Compute template similarity on held-out folds while fitting any optional domain-adaptation transform only on training rows.

Usage

template_similarity_cv(
  ref_tab,
  source_tab,
  match_on,
  permute_on = NULL,
  refvar = "density",
  sourcevar = "density",
  method = c("spearman", "pearson", "fisherz", "cosine", "l1", "jaccard", "dcov", "emd"),
  permutations = 10,
  multiscale_aggregation = "mean",
  similarity_transform = NULL,
  similarity_transform_args = list(),
  split_on = match_on,
  n_folds = NULL,
  seed = 1,
  fit_source_filter = NULL,
  eval_source_filter = NULL,
  ...
)

Arguments

ref_tab

A data frame or tibble containing reference density maps.

source_tab

A data frame or tibble containing source density maps.

match_on

A character string representing the variable used to match density maps between ref_tab and source_tab.

permute_on

A character string representing the variable used to stratify permutations (default is NULL).

refvar

A character string representing the name of the variable containing density maps in the reference table (default is "density").

sourcevar

A character string representing the name of the variable containing density maps in the source table (default is "density").

method

A character string specifying the similarity method to use. Possible values are "spearman", "pearson", "fisherz", "cosine", "l1", "jaccard", and "dcov" (default is "spearman").

permutations

A numeric value specifying the number of permutations for the baseline map (default is 10).

multiscale_aggregation

If the density maps are multiscale (i.e., `eye_density_multiscale` objects), this specifies how to aggregate similarities from different scales. Options: "mean" (default, returns the average similarity across scales), "none" (returns a list or vector of similarities, one per scale, within the result columns). See `similarity.eye_density_multiscale`.

similarity_transform

Optional preprocessing hook applied before similarity is computed.
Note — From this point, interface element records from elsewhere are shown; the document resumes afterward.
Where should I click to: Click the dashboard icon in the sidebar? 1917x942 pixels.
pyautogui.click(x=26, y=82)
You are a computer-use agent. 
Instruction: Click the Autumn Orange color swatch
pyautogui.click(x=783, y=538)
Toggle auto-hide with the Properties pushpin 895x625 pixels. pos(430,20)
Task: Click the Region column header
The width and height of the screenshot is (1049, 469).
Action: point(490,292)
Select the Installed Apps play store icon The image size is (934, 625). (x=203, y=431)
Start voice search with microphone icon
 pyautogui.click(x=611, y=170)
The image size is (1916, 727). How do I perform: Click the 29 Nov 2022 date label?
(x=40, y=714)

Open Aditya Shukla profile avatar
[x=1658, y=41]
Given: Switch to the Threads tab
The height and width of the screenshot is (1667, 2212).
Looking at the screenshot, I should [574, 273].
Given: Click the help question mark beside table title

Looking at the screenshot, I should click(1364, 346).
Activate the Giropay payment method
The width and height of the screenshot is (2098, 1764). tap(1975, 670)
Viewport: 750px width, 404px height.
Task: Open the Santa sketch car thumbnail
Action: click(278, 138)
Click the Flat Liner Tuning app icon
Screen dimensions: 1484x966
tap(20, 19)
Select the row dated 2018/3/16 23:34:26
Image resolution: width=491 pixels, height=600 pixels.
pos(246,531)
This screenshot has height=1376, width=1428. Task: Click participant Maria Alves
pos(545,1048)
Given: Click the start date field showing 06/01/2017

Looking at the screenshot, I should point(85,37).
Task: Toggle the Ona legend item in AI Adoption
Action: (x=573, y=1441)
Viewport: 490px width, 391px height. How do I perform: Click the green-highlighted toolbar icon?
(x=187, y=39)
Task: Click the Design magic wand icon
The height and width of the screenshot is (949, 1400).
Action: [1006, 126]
Should be a function that accepts (ref_tab, source_tab, match_on, refvar, sourcevar) and returns a list with updated tables/column names. See `latent_pca_transform`, `coral_transform`, and `cca_transform`.

similarity_transform_args

Named list of extra arguments passed to `similarity_transform`.

split_on

Character vector of source-table columns used to assign folds. All rows sharing the same `split_on` values are held out together. Defaults to `match_on`.

n_folds

Number of folds. Defaults to `min(5, n_unique_groups)`.

seed

Random seed used for fold assignment.

fit_source_filter

Optional logical vector or function selecting which source rows are eligible for transform fitting. Functions receive `source_tab` and must return a logical vector with one value per row.

eval_source_filter

Optional logical vector or function selecting which source rows are scored. Functions receive `source_tab` and must return a logical vector with one value per row.

...

Extra arguments to pass to the `similarity` function.

Value

A tibble containing only held-out evaluation rows from `source_tab`, augmented with similarity columns and a `.cv_fold` column. Fold metadata is stored in `attr(x, "similarity_cv")`.

Details

This function is the leakage-safe counterpart to `template_similarity()` when using learned transforms such as `latent_pca_transform`, `coral_transform`, or `cca_transform`. For each fold, it:

  1. assigns held-out source rows using `split_on`,

  2. excludes held-out `match_on` keys from transform fitting,

  3. fits the transform on the remaining training rows only,

  4. applies the fitted transform to held-out source rows and their matched reference rows, and

  5. computes similarity only on the held-out rows.